Law 2029, rushed through the legislature in November of 1999, made possible several of the clauses in the Aguas del Tunari contract. These were some of the most contentious clauses, including the one that gave Aguas del Tunari exclusive right to water resources in the concession area, superseding the rights of pre-established autonomous water committees. The threat of expropriation angered southern cochabambinos, who operated many such communal water systems (Morgan 2011:91). These systems operated in a de facto pluralist fashion, their authenticity stemming from traditional ‘usos y costumbres’ (uses and customs) respected by the government. The fact that the government had sold their hard work, without their input, greatly incensed southern cocabambinos, invoking a “sense of exclusion, an invasion of a collective sense of self” (ibid). In November came news that rate increases of 35 percent were projected. Even worse were the rumors—never realized—that the company would make peasants pay for collecting rainwater.
The people of Cochabamba were unwilling to find out whether that particular rumor was true. The vanguard was formed by FEDECOR (Federación Departamental Cochabambina de Regantes), a rural organization led by Omar Fernández, and the city unions, led by Oscar Olivera. Out of these groups came La Coordinadora, the Committee for the Defense of Water and Livelihood. La Coordinadora has been referred to in many ways. For some it is a “horizontal organization,” and “multiform torrent” (Olivera 2004:85; Spronk and Webber 2007:238) characterized as an organic social movement without formally elected leaders, with actions instead dictated by popular referendum (Albro 2005). It is significant for bringing together “rural farmers, industrial proletarians, disillusioned recent in-migrants, largely invisible members of a growing informal economy, environmentalists, retirees, left-leaning economists and technocrats, as well as sympathetic foreigners in provincial towns, peripheral shanty towns, and the urban streets” across traditional boundaries of class (McNeish 2006:232).
Among the first actions of La Coordinadora was to encourage nonpayment of bills. When the first Aguas del Tunari bills arrived in January, “stunned business owners and middle-class householders” found that their bill had in some cases doubled, reaching a portion as high as a quarter of their yearly income (Finnegan 2002). The average increase was to the authorized level of 35 percent (Pitman and Ringskog 2002:3). However, consumers were incensed, especially as their charge had gone up overnight, without any change in the quality of service; the national water bill was suddenly relevant to every family, and support for La Coordinadora swelled.

• SUPPLIED ENTRIES:
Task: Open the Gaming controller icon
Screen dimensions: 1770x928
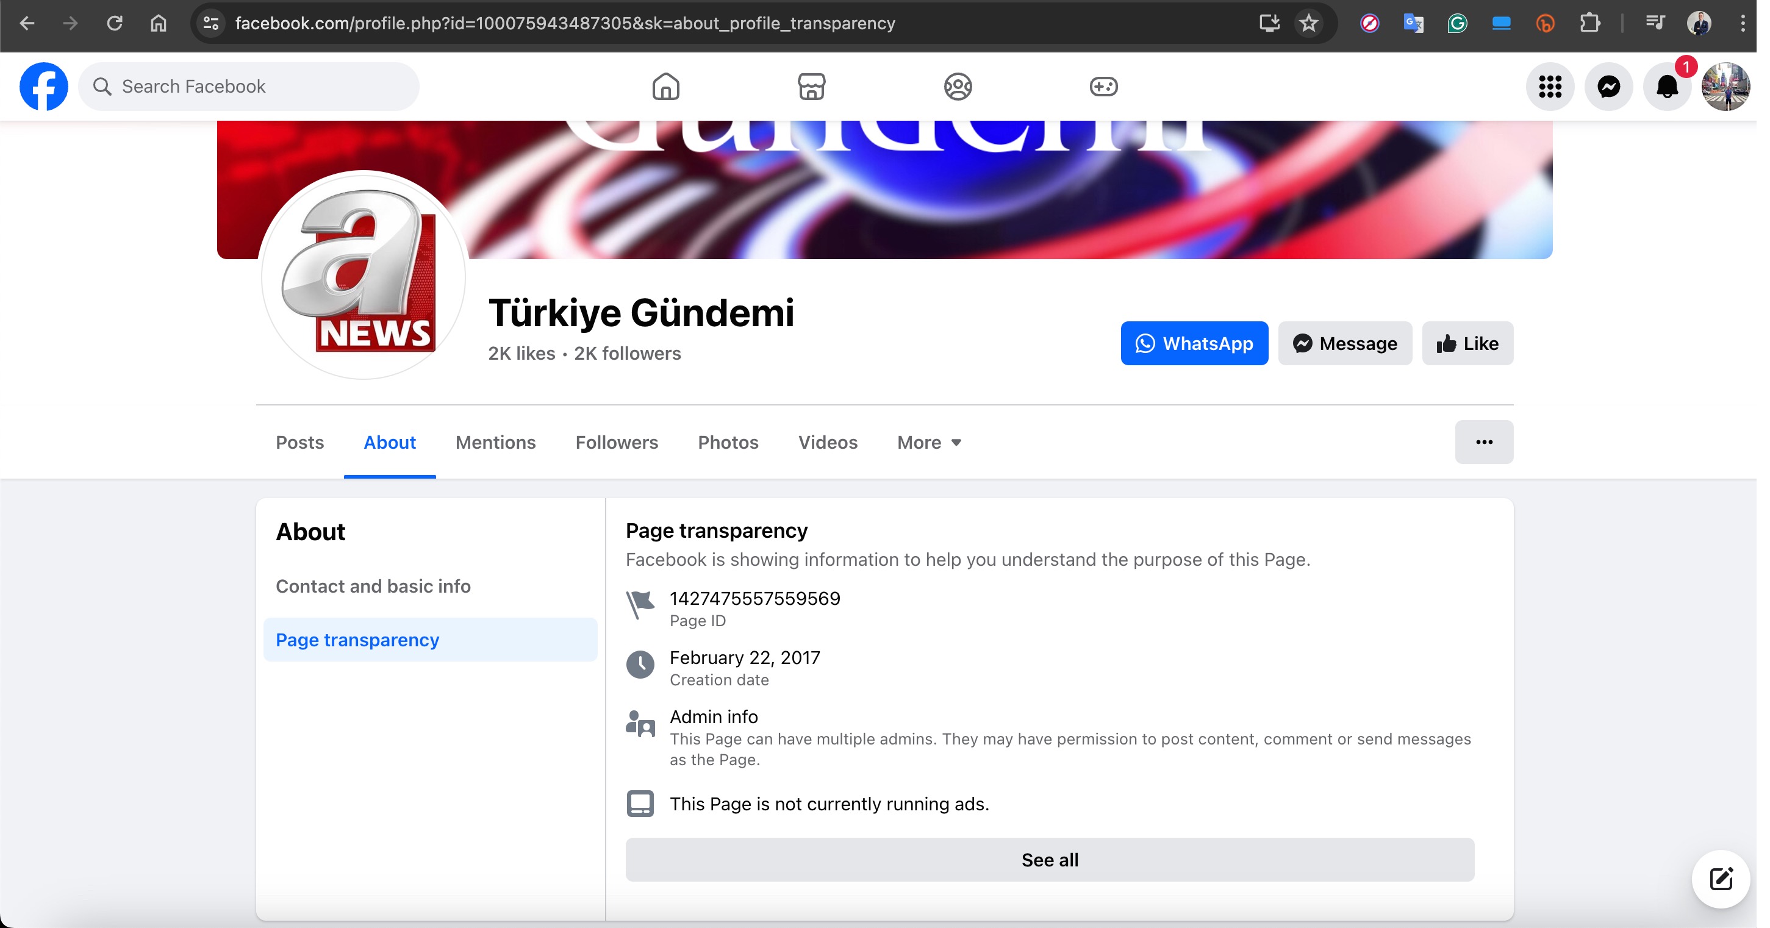Action: pos(1104,87)
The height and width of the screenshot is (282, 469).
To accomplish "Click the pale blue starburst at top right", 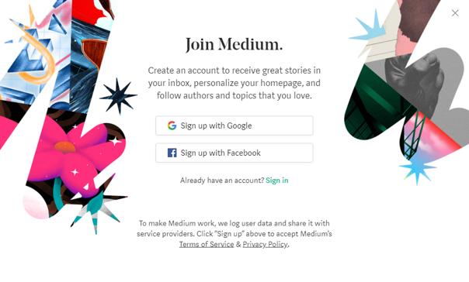I will pos(369,30).
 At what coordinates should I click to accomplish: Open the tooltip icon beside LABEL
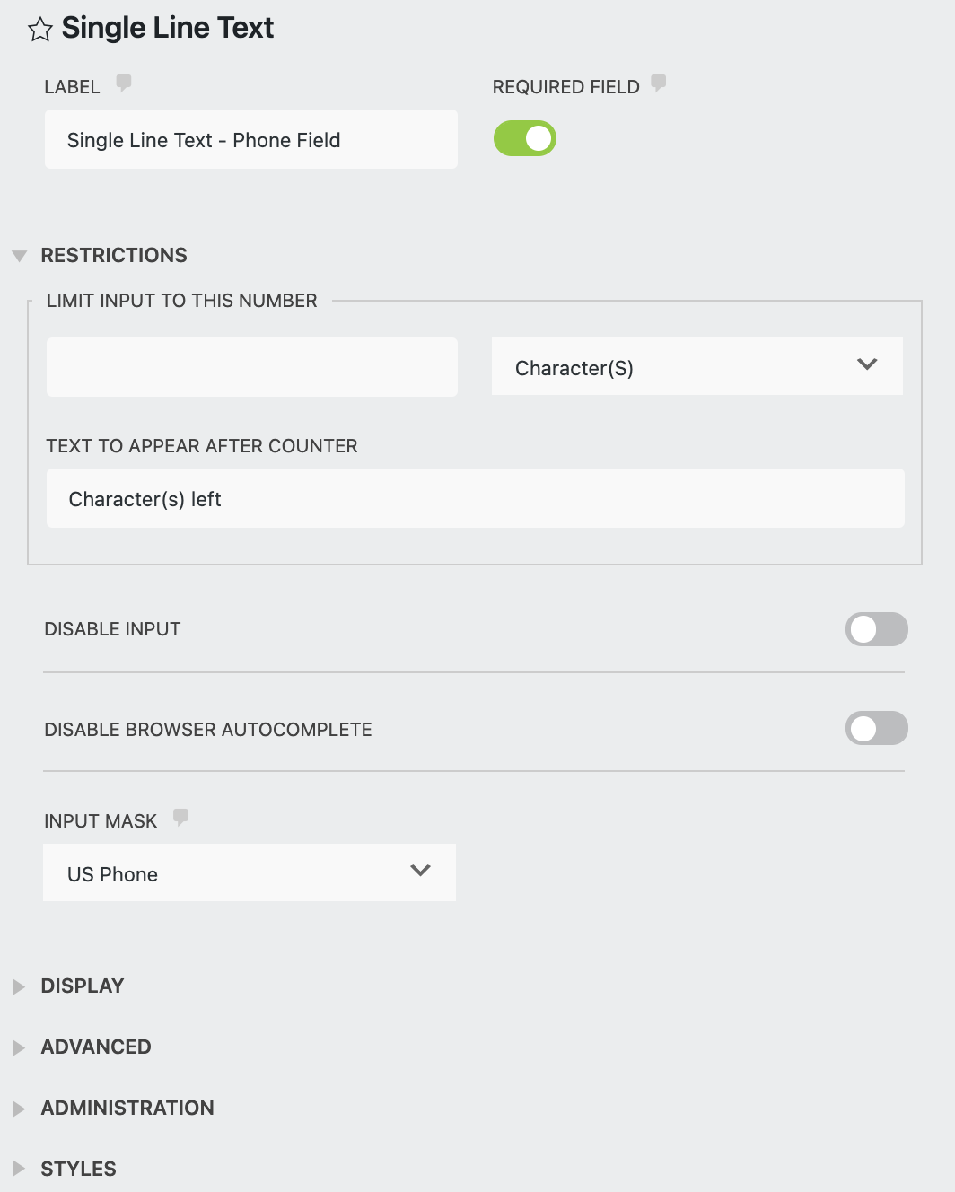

• TASKS TO PERFORM:
(a) Answer each question using the Cochabamba water excerpt.
(i) What percentage of rate increase was projected in November?
(ii) Who led the city unions?
(iii) In what month did the first Aguas del Tunari bills arrive?
(b) Reproduce the Cochabamba water excerpt from "Among the first" up to and including "La Coordinadora swelled.".
(c) Write what comes after the final sentence of the Cochabamba water excerpt.
The items have no connection to the Cochabamba water excerpt.

• THE RESULTS:
(a)
(i) 35 percent
(ii) Oscar Olivera
(iii) January

(b)
Among the first actions of La Coordinadora was to encourage nonpayment of bills. When the first Aguas del Tunari bills arrived in January, “stunned business owners and middle-class householders” found that their bill had in some cases doubled, reaching a portion as high as a quarter of their yearly income (Finnegan 2002). The average increase was to the authorized level of 35 percent (Pitman and Ringskog 2002:3). However, consumers were incensed, especially as their charge had gone up overnight, without any change in the quality of service; the national water bill was suddenly relevant to every family, and support for La Coordinadora swelled.

(c)
It is important to note that the reason an increase was requested was to collect capital with which to expand services and improve infrastructure, both of which Aguas del Tunari was required to do. As Dider Quint, executive at International Water, stated, “We had to reflect in the tariff increase all the increases that had never been implemented before… [in order to pay for] large-scale repair required by the deterioration of the existing system” (Finnegan 2002). Money was also needed to pay for the expensive Misicuni hydroelectric project, which Aguas del Tunari was required to complete (Pitman and Ringskog 2002:3). However, not much thought seems to have been put into the rate increases and how they would be perceived by the Bolivian public. Several cochabambinos I spoke with speculated that the water war would never have happened if the rate increases had been gradual, rather than sudden with no marketing effort made to explain the increases. Instead, executive Geoffrey Thorpe fanned the flames by suggesting anyone who did not pay would be disconnected from the network (Assies 2003:20).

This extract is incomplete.